WHAT IS BEING ASKED: What number of lines in the entries below include the string "plus"? Respond with that number alone.

DATASET:
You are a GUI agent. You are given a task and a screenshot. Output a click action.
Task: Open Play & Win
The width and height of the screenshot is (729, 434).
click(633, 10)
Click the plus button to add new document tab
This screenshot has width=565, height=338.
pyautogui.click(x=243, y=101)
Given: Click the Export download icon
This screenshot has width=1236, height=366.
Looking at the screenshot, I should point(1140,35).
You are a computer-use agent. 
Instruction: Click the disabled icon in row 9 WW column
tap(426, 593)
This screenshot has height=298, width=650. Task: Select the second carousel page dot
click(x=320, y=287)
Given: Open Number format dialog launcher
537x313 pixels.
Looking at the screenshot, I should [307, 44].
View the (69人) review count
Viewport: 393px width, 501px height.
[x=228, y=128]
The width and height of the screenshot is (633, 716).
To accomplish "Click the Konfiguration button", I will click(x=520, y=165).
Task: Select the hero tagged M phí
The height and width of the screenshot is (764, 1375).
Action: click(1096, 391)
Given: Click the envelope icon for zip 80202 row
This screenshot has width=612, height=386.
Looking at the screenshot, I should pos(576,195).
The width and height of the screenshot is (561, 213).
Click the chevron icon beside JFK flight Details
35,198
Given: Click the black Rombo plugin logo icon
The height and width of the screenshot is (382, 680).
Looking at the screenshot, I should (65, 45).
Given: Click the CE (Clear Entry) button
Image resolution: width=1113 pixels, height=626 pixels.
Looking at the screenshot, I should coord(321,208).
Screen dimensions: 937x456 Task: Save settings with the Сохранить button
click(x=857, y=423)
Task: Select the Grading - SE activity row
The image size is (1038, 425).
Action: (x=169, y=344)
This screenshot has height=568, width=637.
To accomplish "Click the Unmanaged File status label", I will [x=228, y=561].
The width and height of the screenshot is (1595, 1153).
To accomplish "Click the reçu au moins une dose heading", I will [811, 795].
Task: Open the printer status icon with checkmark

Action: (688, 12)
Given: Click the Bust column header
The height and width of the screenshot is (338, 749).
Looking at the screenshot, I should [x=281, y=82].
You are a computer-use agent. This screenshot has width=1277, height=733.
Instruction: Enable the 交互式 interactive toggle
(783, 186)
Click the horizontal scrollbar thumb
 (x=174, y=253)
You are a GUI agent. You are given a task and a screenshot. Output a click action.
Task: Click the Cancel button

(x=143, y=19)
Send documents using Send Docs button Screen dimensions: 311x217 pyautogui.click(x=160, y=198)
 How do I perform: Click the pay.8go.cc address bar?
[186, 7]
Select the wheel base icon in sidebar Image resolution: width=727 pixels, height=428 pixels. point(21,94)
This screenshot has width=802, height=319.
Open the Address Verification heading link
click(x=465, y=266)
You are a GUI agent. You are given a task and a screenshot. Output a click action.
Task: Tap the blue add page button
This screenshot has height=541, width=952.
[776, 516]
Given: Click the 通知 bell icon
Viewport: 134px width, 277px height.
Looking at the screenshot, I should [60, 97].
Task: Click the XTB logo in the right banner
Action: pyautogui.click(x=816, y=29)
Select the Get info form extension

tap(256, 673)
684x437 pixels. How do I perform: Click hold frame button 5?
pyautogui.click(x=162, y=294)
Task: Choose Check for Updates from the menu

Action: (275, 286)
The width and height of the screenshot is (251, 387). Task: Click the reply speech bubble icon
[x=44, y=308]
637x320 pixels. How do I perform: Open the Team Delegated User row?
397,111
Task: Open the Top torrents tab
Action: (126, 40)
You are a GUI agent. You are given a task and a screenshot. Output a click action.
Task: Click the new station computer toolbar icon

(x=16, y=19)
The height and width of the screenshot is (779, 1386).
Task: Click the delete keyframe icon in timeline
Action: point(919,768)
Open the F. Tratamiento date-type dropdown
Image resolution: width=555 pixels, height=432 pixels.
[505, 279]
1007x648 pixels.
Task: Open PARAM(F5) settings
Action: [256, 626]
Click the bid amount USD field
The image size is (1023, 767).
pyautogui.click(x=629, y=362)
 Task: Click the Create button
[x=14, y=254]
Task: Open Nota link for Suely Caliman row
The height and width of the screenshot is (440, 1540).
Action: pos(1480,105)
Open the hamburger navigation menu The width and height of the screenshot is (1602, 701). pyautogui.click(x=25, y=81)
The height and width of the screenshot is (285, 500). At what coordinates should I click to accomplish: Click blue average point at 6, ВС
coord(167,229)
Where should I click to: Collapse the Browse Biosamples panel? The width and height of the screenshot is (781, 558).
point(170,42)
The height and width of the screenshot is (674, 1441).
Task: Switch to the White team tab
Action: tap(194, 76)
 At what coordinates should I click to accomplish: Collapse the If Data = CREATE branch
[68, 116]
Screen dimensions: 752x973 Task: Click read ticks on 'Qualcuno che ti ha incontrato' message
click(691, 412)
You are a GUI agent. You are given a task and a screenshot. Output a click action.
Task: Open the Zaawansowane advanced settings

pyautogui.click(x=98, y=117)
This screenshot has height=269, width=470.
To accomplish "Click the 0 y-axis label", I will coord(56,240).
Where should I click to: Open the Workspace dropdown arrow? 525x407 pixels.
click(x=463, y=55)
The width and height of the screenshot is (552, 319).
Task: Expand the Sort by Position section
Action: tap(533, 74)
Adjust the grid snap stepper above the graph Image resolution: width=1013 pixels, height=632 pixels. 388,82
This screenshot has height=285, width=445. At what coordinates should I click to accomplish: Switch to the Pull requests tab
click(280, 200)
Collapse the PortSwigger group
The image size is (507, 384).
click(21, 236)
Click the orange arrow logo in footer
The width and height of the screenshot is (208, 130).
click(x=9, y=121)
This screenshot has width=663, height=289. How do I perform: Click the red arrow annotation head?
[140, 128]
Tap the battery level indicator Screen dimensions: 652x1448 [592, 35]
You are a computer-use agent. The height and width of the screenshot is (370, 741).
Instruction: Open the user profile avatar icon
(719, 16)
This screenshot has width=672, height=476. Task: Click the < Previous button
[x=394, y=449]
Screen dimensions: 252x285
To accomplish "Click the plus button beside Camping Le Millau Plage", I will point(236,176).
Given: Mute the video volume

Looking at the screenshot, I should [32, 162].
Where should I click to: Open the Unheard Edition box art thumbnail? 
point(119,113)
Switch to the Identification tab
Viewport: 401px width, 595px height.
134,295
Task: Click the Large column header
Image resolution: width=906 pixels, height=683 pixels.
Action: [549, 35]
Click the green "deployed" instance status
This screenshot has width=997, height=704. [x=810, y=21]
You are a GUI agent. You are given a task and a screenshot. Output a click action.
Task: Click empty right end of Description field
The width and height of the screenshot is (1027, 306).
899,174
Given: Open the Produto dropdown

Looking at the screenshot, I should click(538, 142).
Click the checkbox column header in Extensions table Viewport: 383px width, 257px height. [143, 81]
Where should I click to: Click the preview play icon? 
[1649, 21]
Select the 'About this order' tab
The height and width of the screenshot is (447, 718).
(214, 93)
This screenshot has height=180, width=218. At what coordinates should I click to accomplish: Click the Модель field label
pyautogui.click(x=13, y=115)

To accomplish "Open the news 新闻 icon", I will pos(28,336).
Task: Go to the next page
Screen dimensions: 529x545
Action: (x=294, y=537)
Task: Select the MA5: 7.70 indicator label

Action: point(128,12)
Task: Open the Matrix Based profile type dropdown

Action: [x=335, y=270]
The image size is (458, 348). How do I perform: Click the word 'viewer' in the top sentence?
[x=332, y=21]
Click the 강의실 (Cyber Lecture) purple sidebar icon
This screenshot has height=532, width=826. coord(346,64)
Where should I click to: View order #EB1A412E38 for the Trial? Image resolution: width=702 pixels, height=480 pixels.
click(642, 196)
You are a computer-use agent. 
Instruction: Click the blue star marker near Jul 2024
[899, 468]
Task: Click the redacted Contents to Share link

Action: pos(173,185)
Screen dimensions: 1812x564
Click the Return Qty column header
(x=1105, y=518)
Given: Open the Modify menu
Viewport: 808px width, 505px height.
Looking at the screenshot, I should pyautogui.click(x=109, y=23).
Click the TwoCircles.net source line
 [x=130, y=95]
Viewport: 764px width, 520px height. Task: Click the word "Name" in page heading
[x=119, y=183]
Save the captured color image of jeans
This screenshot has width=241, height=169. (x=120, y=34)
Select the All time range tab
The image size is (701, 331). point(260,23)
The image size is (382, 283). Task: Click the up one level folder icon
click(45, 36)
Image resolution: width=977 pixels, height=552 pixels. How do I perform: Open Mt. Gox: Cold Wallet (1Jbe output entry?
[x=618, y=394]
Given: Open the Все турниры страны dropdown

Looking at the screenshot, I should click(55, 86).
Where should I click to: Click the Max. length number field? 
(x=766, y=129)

OUTPUT OF THE TASK: 2